_Problem description_
Present the rows from the line containing "The image size is (638, 369)." through the line containing "point(1067,80)", both included, as a numbered list with no blank lines and no pictures.
==== Raw records ====
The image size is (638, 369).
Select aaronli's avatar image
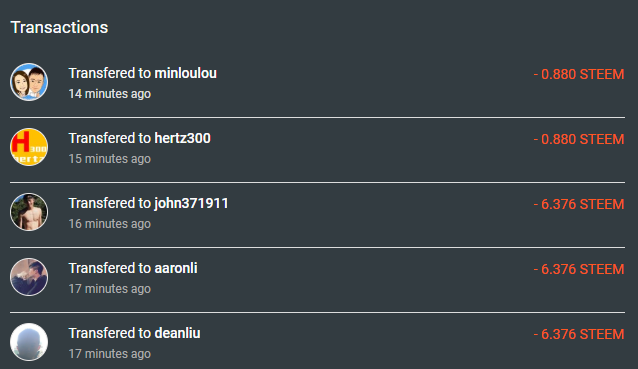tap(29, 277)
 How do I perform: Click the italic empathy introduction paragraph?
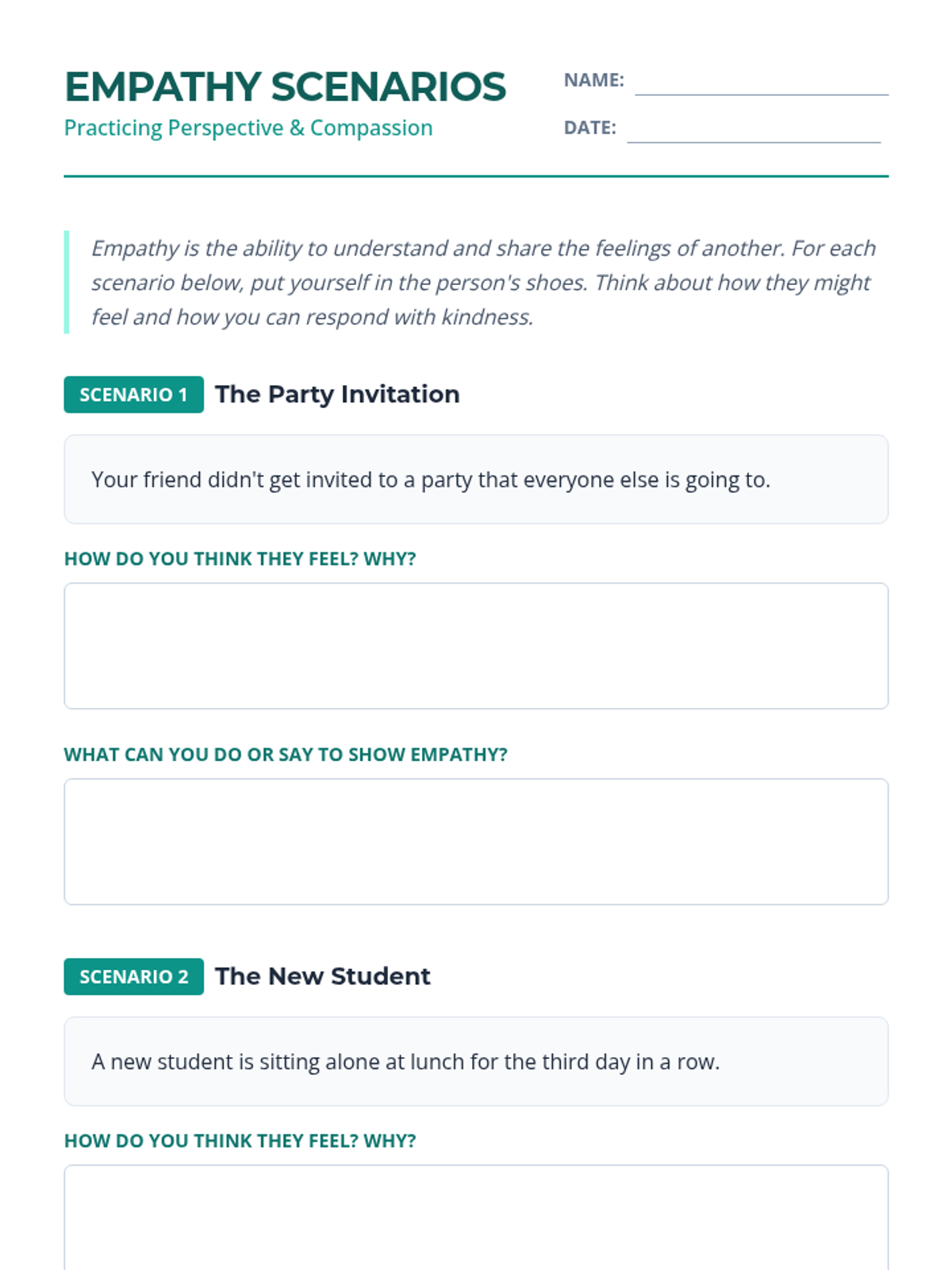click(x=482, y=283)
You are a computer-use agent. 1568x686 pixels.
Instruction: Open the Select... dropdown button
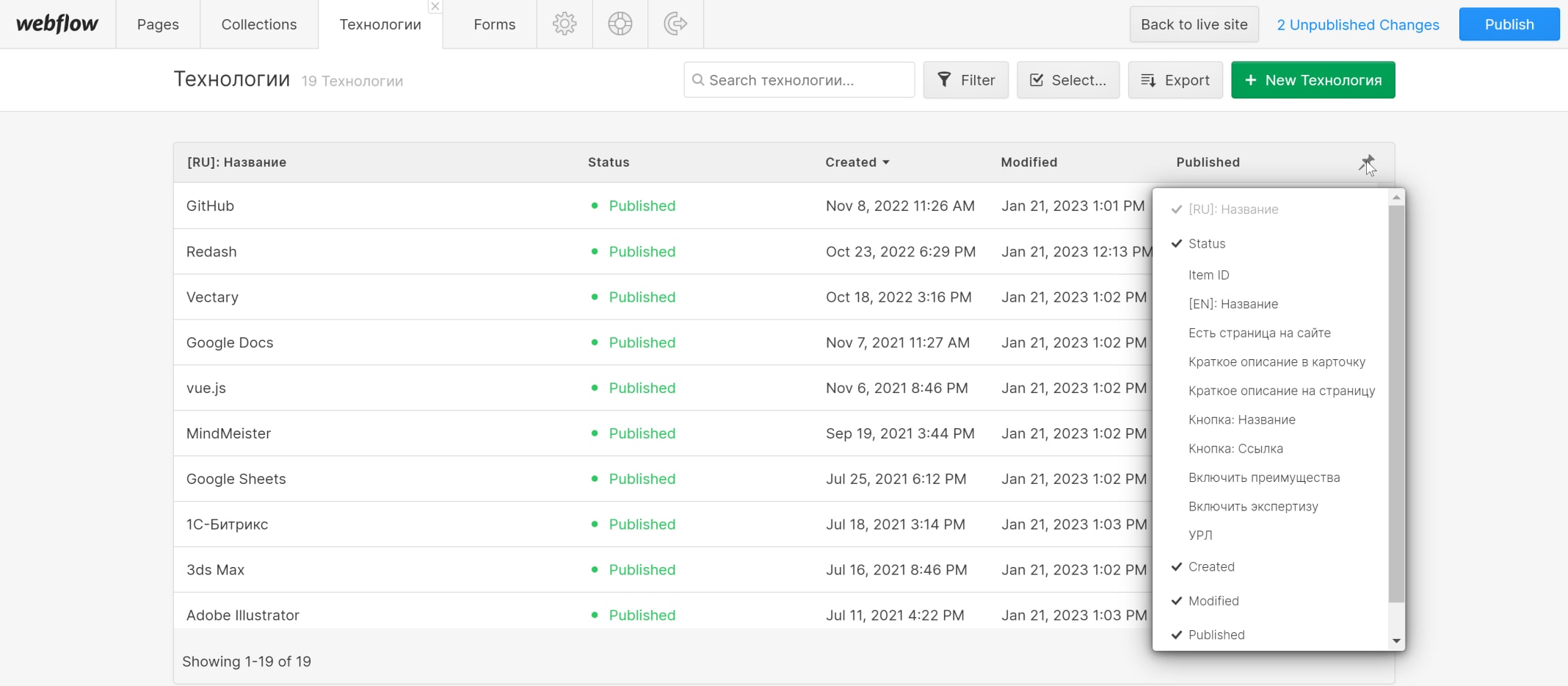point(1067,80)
====
==== Raw records ====
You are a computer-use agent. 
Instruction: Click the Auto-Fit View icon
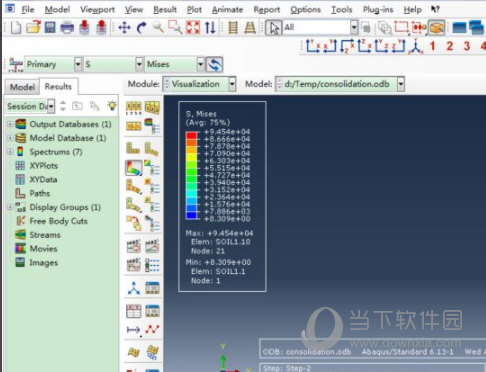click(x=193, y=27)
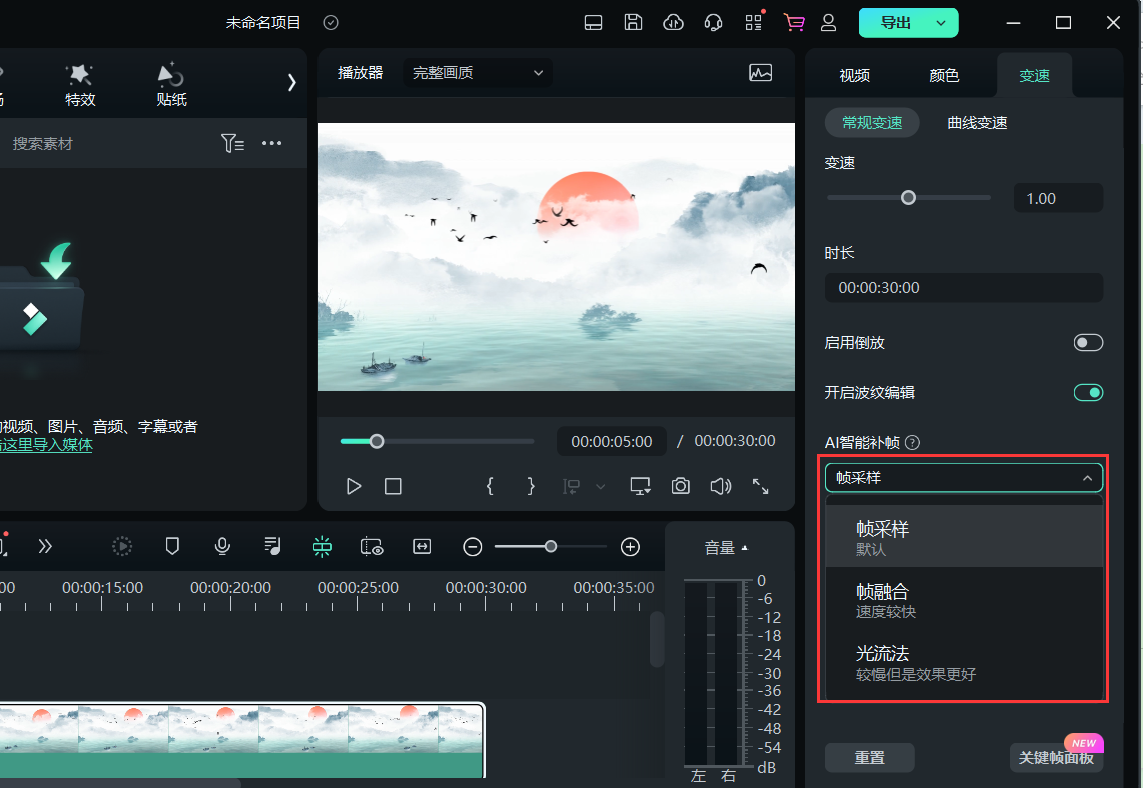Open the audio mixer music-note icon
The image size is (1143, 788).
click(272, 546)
====
==== Raw records ====
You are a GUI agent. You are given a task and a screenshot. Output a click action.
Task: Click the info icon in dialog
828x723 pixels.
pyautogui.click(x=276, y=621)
====
_Output below_
1. The image size is (638, 369).
2. Select aaronli's avatar image
3. tap(29, 277)
4.  How do I perform: Click the italic empathy introduction paragraph?
5. click(x=482, y=283)
6. You are a computer-use agent. 1568x686 pixels.
7. Instruction: Open the Select... dropdown button
8. point(1067,80)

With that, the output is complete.